Hans Kammerlander: “Montagna, amica, nemica e vita mia”



A chi scrive, addentrarsi nelle profondità dell’Alto Adige ha sempre dato la sensazione che ti può dare un bagno caldo dopo una lunga passeggiata in montagna, d’inverno, sotto una pioggerellina gelata e persistente. Siamo a pochi chilometri dai luoghi in cui trascorriamo le nostre giornate, ma il salto geografico è molto più ampio di quel che sembra. È come se da Bressanone in poi il tempo e lo spazio cambino proporzioni e si allunghino percettibilmente. Per questo quando giungiamo a Campo Tures restiamo un attimo interdetti nel leggere il cartello segnaletico della piazzetta principale: “Piazza Hans Kammerlander”. Caspita. Non crediamo capiti a molti giornalisti di andare ad intervistare qualcuno in una piazza che porta il suo stesso nome…

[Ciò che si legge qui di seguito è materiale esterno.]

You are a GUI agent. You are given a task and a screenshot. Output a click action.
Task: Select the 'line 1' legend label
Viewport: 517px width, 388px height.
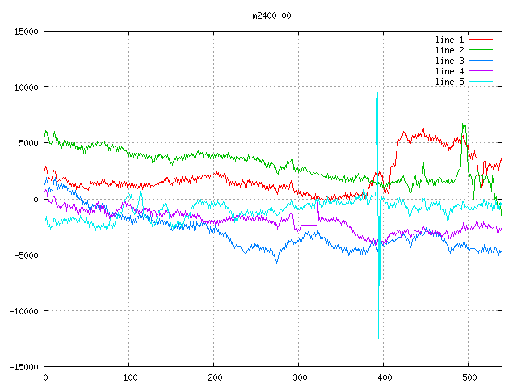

Tuttavia questo flash toponomastico ci aiuta a cogliere essenzialmente due cose: intanto la levatura del personaggio; in seconda istanza la considerazione che da queste parti ha tutto ciò (uomini, imprese, attrezzature, cime, vette e cocuzzoli vari) che ha a che fare con lei: Nostra Signora la Montagna.
Hans ci riceve nel suo – come potremmo definirlo? – studio? Atelier? Negozio? Sancta sanctorum? Mah, e chi lo sa... Fatto sta che siamo nella mansarda della palazzina che ospita l’Ufficio Turistico. Addossati alle pareti ci sono i cimeli delle imprese, i ricordi delle cordate, e poi magliette e gadget del Mondo Kammerlander. È senza paura di sbagliare che potremmo definire questa mansarda una sorta di diorama vivente del grande scalatore altoatesino. Che prima di cominciare a rispondere alle nostre domande si accende la prima di molte sigarette, smussando il tipico distacco altoatesino con una nota di confidenza e nonchalance bogartiana.
“L’alpinismo non è preciso come una gara di sci” esordisce il nostro padrone di casa, come anteponendo una sorta di protasi alla nostra intervista. “L’alpinismo è veloce… Io sono sicuro che almeno metà delle imprese dichiarate non sono così vere… Soprattutto se parliamo di arrampicata”.